▶ **作業内容**: ページ抜粋によると、スメルジャコフが自殺したのはいつですか。

═══ ページ抜粋

月宮の日記

読んだ本の解釈とか手帳とかだらだらと自分の考えを好き勝手語っていくだけのブログ。作品のネタバレも普通にあるので注意。※2024/2/29 更新再開

スメルジャコフ自殺に関する私的解釈

『だれにも罪を着せぬため、自己の意志によってすすんで生命を絶つ』(第11編10)

 ミーチャの裁判の前日、イワンとスメルジャコフの三度目の対面が終わった後、フョードル殺害の『犯人』スメルジャコフは謎めいた遺書を残して自殺をする。
スメルジャコフの自殺の動機については様々な考察や解釈がされているが、私の解釈はずばり単純に「自分で自分を罰した」である。

「この遺書に、殺したのは自分であり、カラマーゾフではないと、書き加えるくらい何ほどのことがあるでしょう。ところが彼はそれを書き加えなかった。つまり、一方に対しては責任を感じるほどの良心がありながら、もう一方に対してはそれがないのでしょうか?」(第12編8)

これは裁判でのイッポリートの弁論の一部だが、私は書く必要がなかったのではないかと思っている。というのも、彼の自殺は、おそらくミーチャやイワンに対する謝罪、或いは裁判に集まった聴衆たちに対する告白や懺悔等は含まれていないだろうからだ。むしろ彼の遺書にあるものとは「自分自身の罪はほかならぬ自分自身の手で裁く」という絶対的な『自己の意志』ではないかと思う。

 

だがスメルジャコフが『すすんで生命を絶つ』に至るまでは、おそらく相当の葛藤や分裂というものがあったに違いない。それを物語るのが、三度目の対面時のスメルジャコフの様子だろう。

══════
═══ 提供データ

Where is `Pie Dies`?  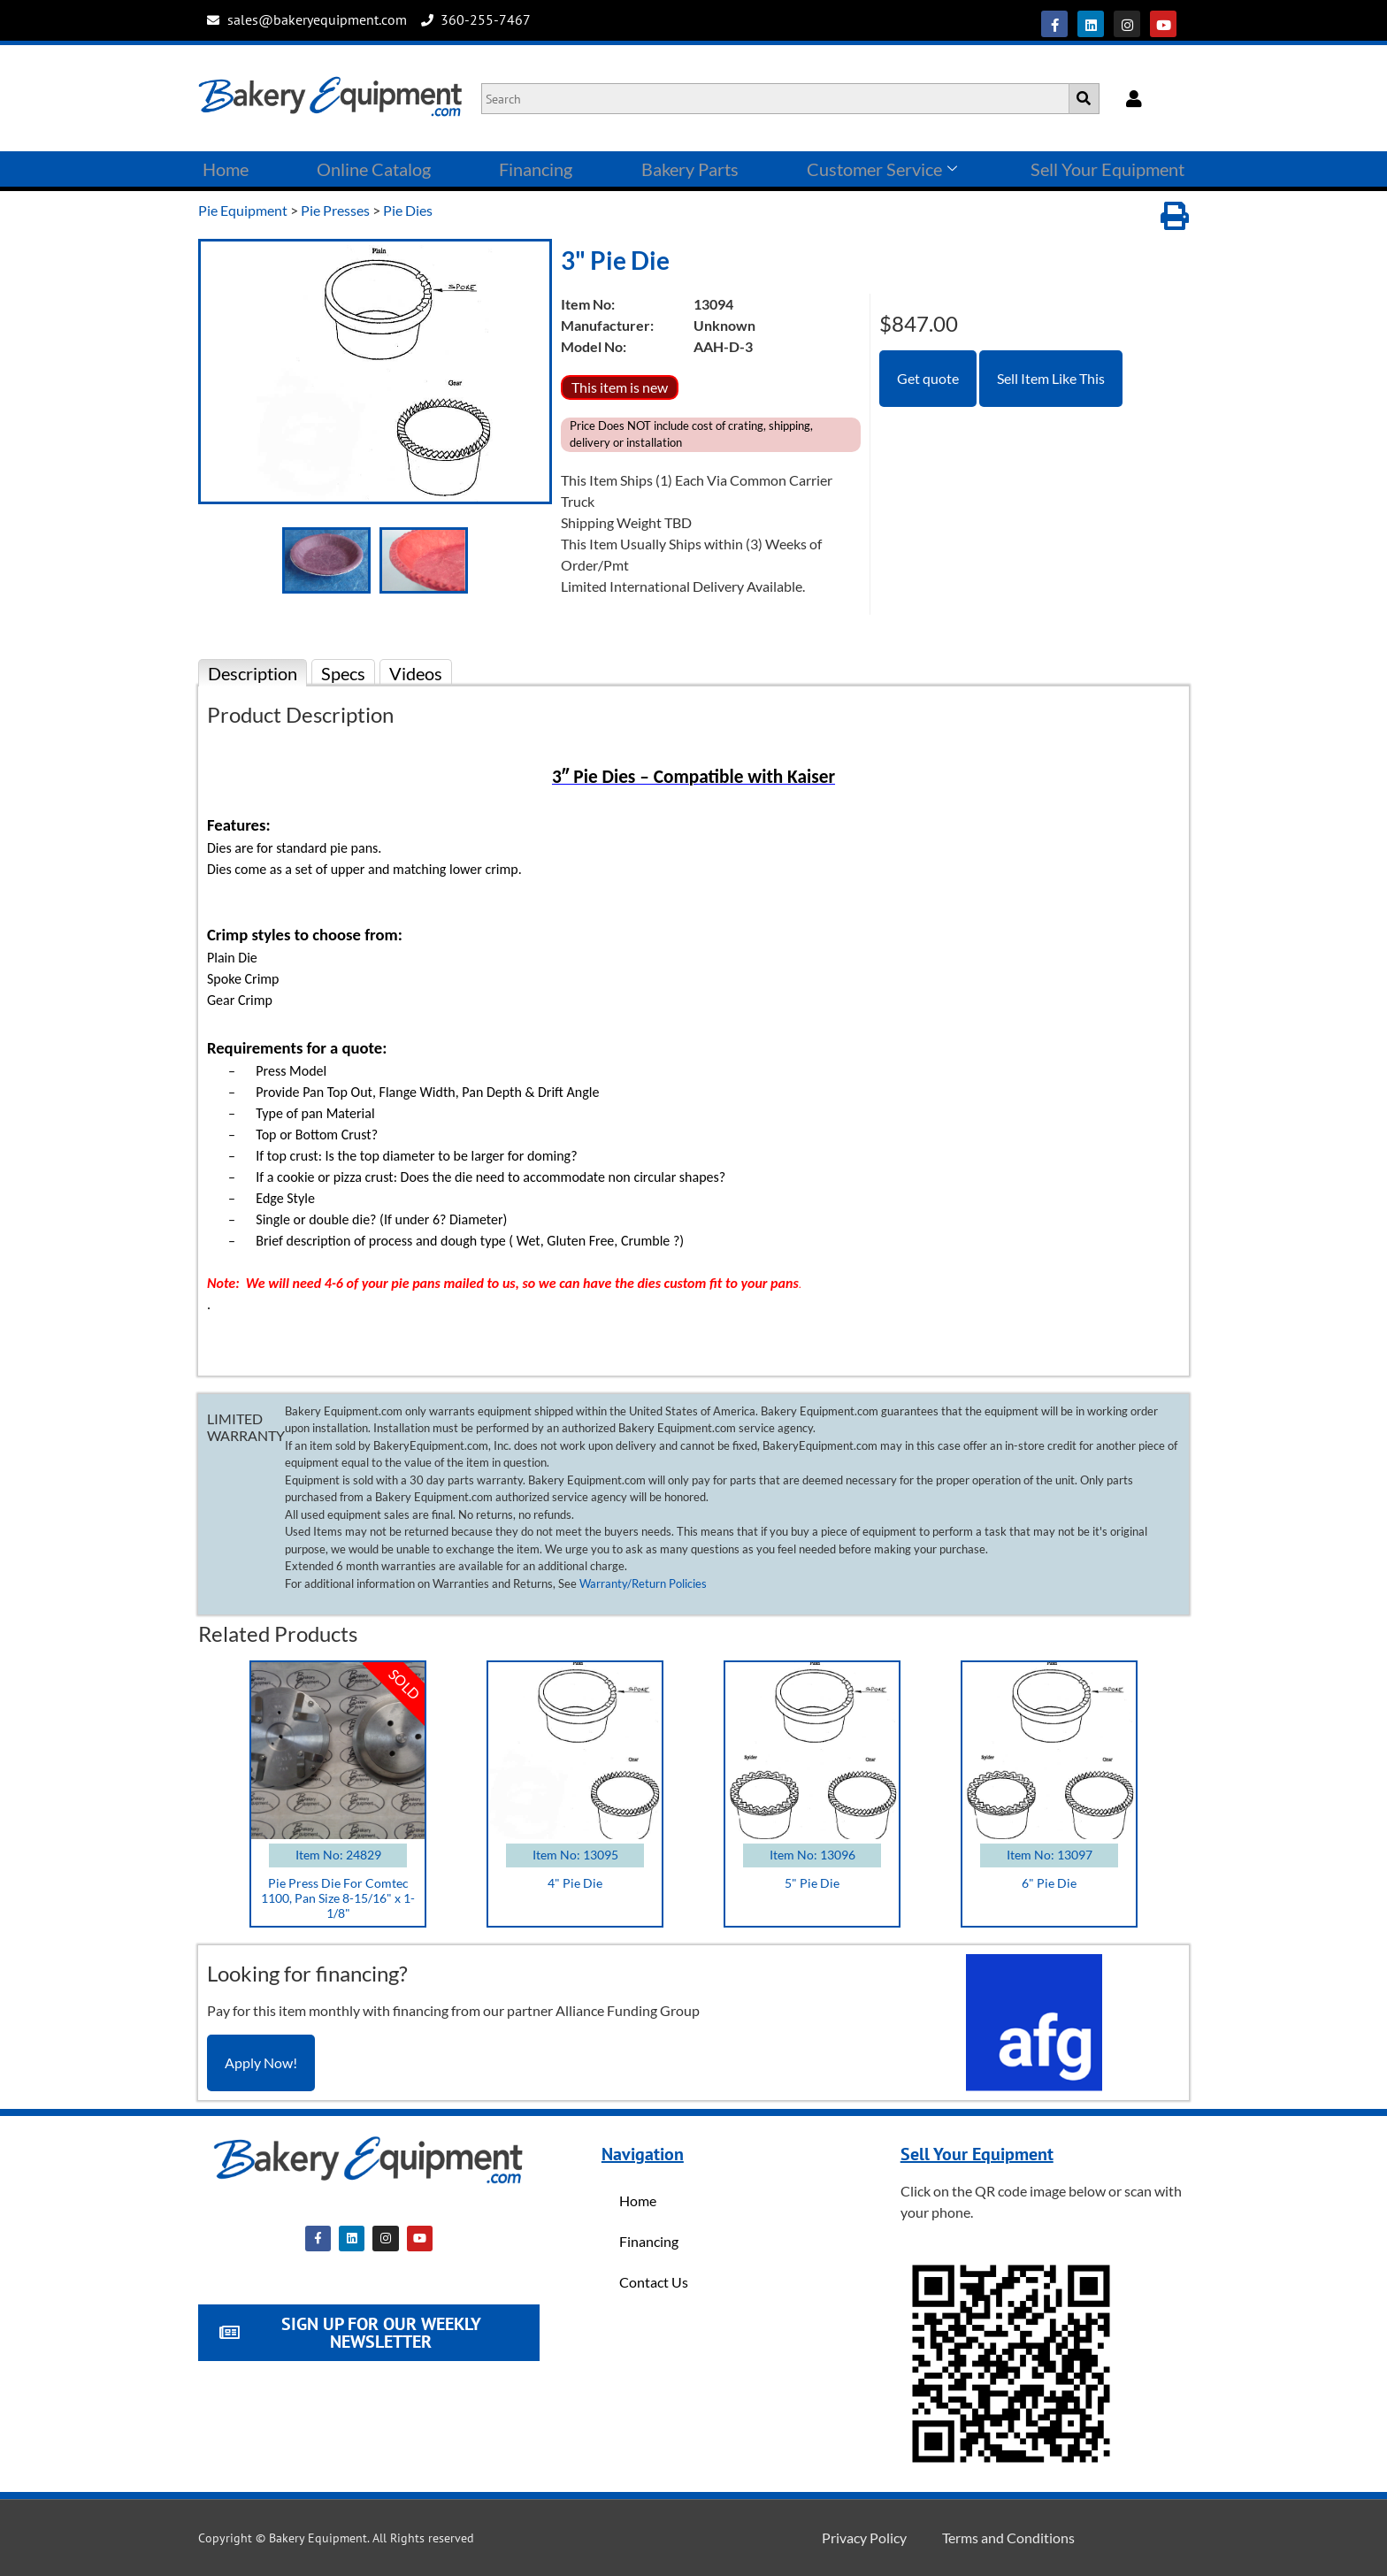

══════

▶ **出力結果**: ミーチャの裁判の前日、イワンとの三度目の対面が終わった後です。